Did you ever think what those sleepers are that underlie the railroad? Each one is a man, an Irishman, or a Yankee man. The rails are laid on them, and they are covered with sand, and the cars run smoothly over them.By :Today’s culture of misandry could be considered the greatest complex of oppression and abuse seen in the modern age. Over three-billion men and boys are routinely exploited, overlooked and abused, with it all rationalized as necessary, as fair, or as simply not happening. This system of inequality is likely the largest (by head count) oppression of a single distinguishable demographic of the last century, if not of all history.
Henry David Thoreau, Walden
However, there exists another structured inequality that is even more far reaching: poverty. For centuries the greater masses have been exploited by the wealthy to further grow their riches and to wage war between houses, kingdoms and nations at the whim of the plutocrats.
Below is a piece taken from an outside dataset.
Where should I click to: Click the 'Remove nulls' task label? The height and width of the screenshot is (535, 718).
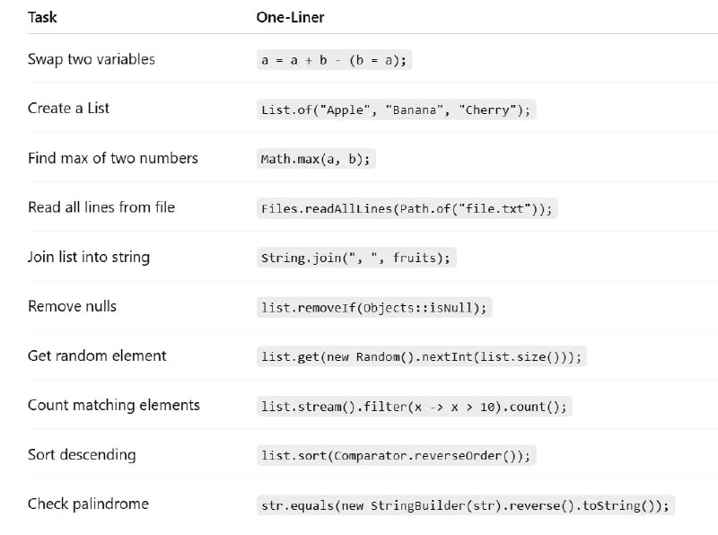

Make no mistake, the mass poverty we experience to this day is enforced with the sole intent of sustaining the status quo; it is no accident, but a requisite of the current system.
Together, these two cultural complexes, misandry and poverty, oppress and abuse the vast majority of humanity.
Poverty consumes the working class, unemployed and homeless, and even the middle-class man is not spared mistreatment due to his gender. Alone, each seems a nearly insurmountable hurtle to overcome in the fight for an egalitarian society, and together they form the greater mass of the world’s injustice and abuse.
However, misandry and poverty are not truly separate and they do not
need to be combated individually. Born from the evolution of ancient
cultures, both are now tools of the world’s corrupt controllers,
carefully considered and cultivated for the benefit of the powerful.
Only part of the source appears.